MÉXICO, D.F. (Proceso).- El realizador mauritano Abderrahmane Sissako se dio a conocer hace unos años con Bamako (2006), apasionado panfleto político producido por Danny Glover, que simulaba un juicio contra el Banco Mundial y el FMI en la capital Malí. Mucho ha ocurrido desde entonces, el país africano cayó en manos del extremismo islámico, que además de destruir santuarios y documentos milenarios se dedicó a ejecutar, torturar y mutilar a la población resistente a la observación fanática de la yihad.

Timbuktú (Tombouctou; Francia-Mauritania, 2014) es el lamento de Sissako por la población de Mali, su país de adopción; una voz contra la ceguera de los yihadistas, y un llamado al mundo occidental que no se detiene a mirar lo que está ocurriendo en África.

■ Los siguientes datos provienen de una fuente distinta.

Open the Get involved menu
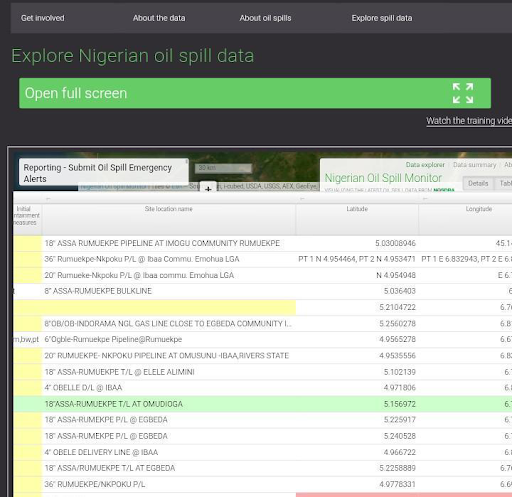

La mirada es amplia; a diferencia de ficciones y documentales de directores americanos y europeos, los nuevos fariseos son tan humanos como sus víctimas. Fumar, jugar futbol, tocar y escuchar música, cometer adulterio, son acciones sujetas a castigos que van desde azotes hasta pena de muerte por lapidación (un caso real dio origen a la historia de la película); los yihad son tan proclives como todos, se esconden para fumar su cigarrito, hablan de futbol o codician la mujer del prójimo.

La literalidad de la ley, que suena a letra muerta en un país tan colorido en usos culturales, diferentes lenguas y tradiciones musicales, provoca lances jocosos; los guardianes no saben cómo responder a la pescadera que se rehúsa a usar guantes para vender pescado y ofrece las manos para que se las corten; o la mujer Tuareg protestando que si no quieren ver su cabello que volteen hacia otro lado. La aplicación mecánica sobre lo vivo es la definición de Bergson sobre lo cómico.

Por desgracia, la ley absurda en manos de hombres banales y tontos es maquinaria de muerte; entretanto, la gente de Tombuctú se defiende con el sentido común y con la poesía; Zabou (Ketty Noel) es una negra majestuosa que arrastra el velo y se carcajea de los yihad; un grupo de adolescentes juega un partido de futbol con una pelota imaginaria, magnífica danza en homenaje a la libertad y al deporte; el canto de la cantante (Fatoumata Diawara) es el único consuelo al dolor mientras recibe cuarenta latigazos. Incluso de lado de los extremistas, un guardia danza una estupenda coreografía en una azotea.

En una tienda apartada en el desierto, vive un matrimonio de Tuaregs junto con su hija única y otro adoptado; pastores que por la noche cantan y tocan música. Apoyado en la cámara del talentoso fotógrafo tunecino Sofian El Fani (Vida de Adela), Sissako invita al espectador a penetrar este espacio de intimidad, amor y poesía, que evoca las Mil y una noches o la poesía de Omar Kayam.

El imán (Adel Cherif) de la escuela coránica, que reclama y confronta los abusos de los extremistas contra la gente pacífica, funciona como puente de salvación hacia el mensaje auténtico del Islam; el sabio resalta la fe, la compasión y la piedad de la religión que en algún tiempo fue sinónimo de tolerancia.